Together they turned and he opened his front door for her.
“Oh, wow,” she said, stepping inside.
It was still cool inside and he closed the door behind them to keep some of the heat out. He had air-conditioning in the apartment in the back, but not here in the main house. Here the cooler air of the night was what kept the house cool.
She moved around the big room, touching his table, looking at his kitchen, then moving over and touching the quilts he had folded on the back of the chair and couch.
“These are beautiful,” she said.
“Thank you,” he said.
She glanced back at him. “You made them?”
He nodded, realizing at that moment how proud of that fact he was.
She just stared at them, touching them gently like she might touch a pet.
“This way are bedrooms and bathroom,” he said.
Nothing had been touched since he left it.
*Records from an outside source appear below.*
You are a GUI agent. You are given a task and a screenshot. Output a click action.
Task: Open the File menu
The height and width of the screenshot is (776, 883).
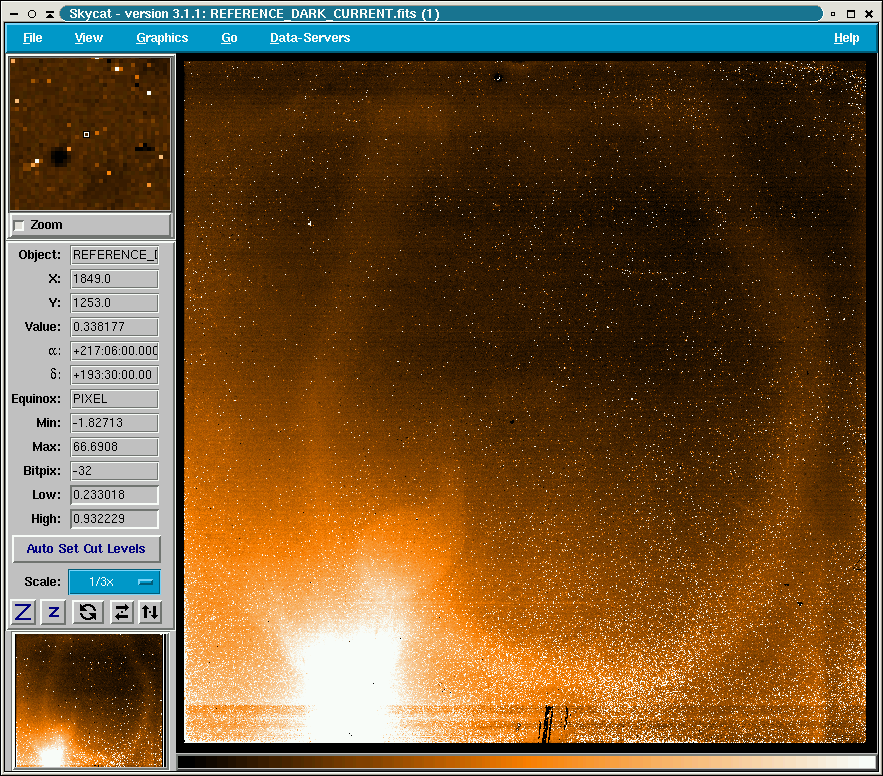33,38
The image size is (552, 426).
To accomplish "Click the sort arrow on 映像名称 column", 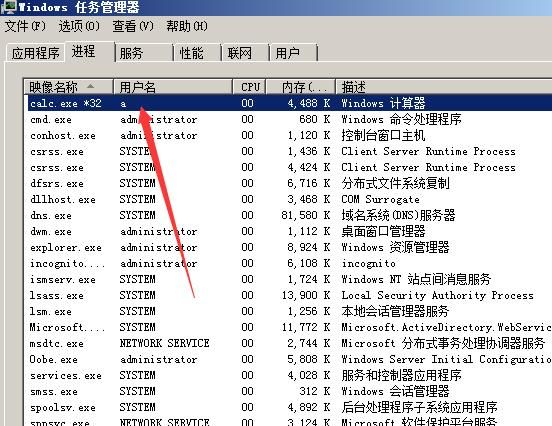I will pyautogui.click(x=91, y=86).
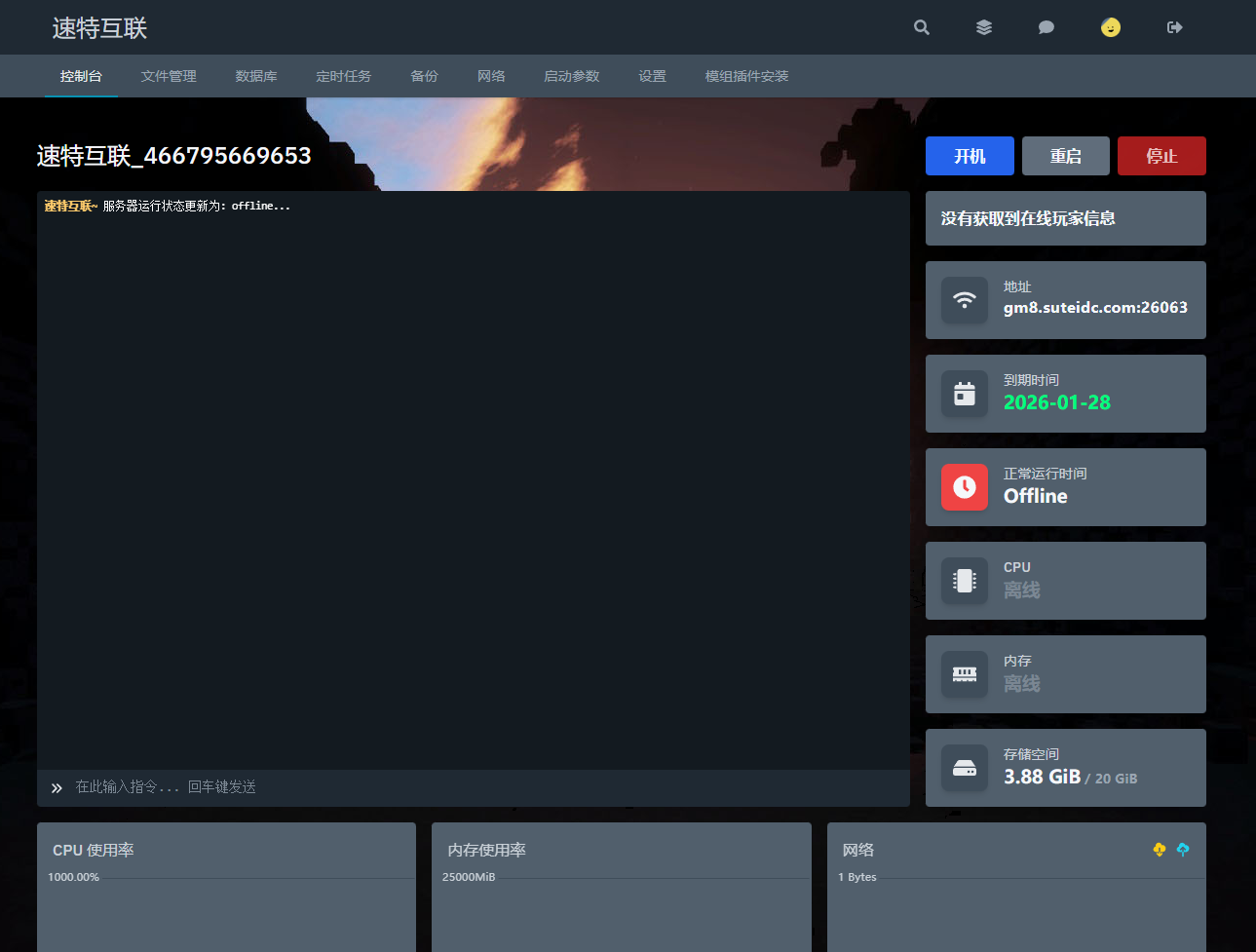Click the chat bubble icon
This screenshot has height=952, width=1256.
tap(1047, 27)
He was glad about that.
He went out the back after she looked at the bedrooms and the old-fashioned bathroom with the claw tub and all.
They walked under a covered walkway to what he called his barn.
“Horses off to that side,” he said, noting the stalls. “The other side is for tools and such I don’t need to hide.”r />
She nodded.
He went to the back stall.
“Pay close attention to this,” he said. “You are the only person in the world who knows how to get in here besides me.”
She seemed surprised by that, but she watched him carefully.
He pulled down on a nail on a beam, then pulled on a board on the other side of the stall.
He heard the click loudly as it echoed in the empty barn.
“Got to do them in that order,” he said.
She nodded.
An old metal box had appeared near the front of the stall when he pulled on the board.
“I have now disarmed the explosives that guard this place,” he said.
“Why explosives?” she asked, looking around, worried.
“I take a lot of modern equipment and supplies into the past to work on,” he said. “I promised Duster and the institute that the future equipment would never be discovered if something happened to me in any timeline.”
She nodded, clearly understanding.
“Remember my birthday?” he asked her, smiling.
“Now that’s a date I will never forget,” she said, turning and kissing him.
He opened a lid on the old metal box to expose a keyboard. He punched in the numbers zero, five, zero, three, eight, six as she watched.
A hidden door in the back of the barn opened with a click.
“I normally leave that door open unless I leave or know I am going to have company,” he said, then led the way through the door.
On the other side was another regular door and beyond that was his large living room area. The environmental system was holding the temperature at a comfortable seventy-two, which felt cool compared to the rest of the place and the barn.
He had fairly modern couches and chairs and numbers of screens around the room, including a big screen television on one wall.
A large kitchen was off to one side, completely modern. In every era he updated the kitchen while leaving the kitchen in the main ranch house with more of a historical feel.
“This is my office,” he said, moving to a room off the main room.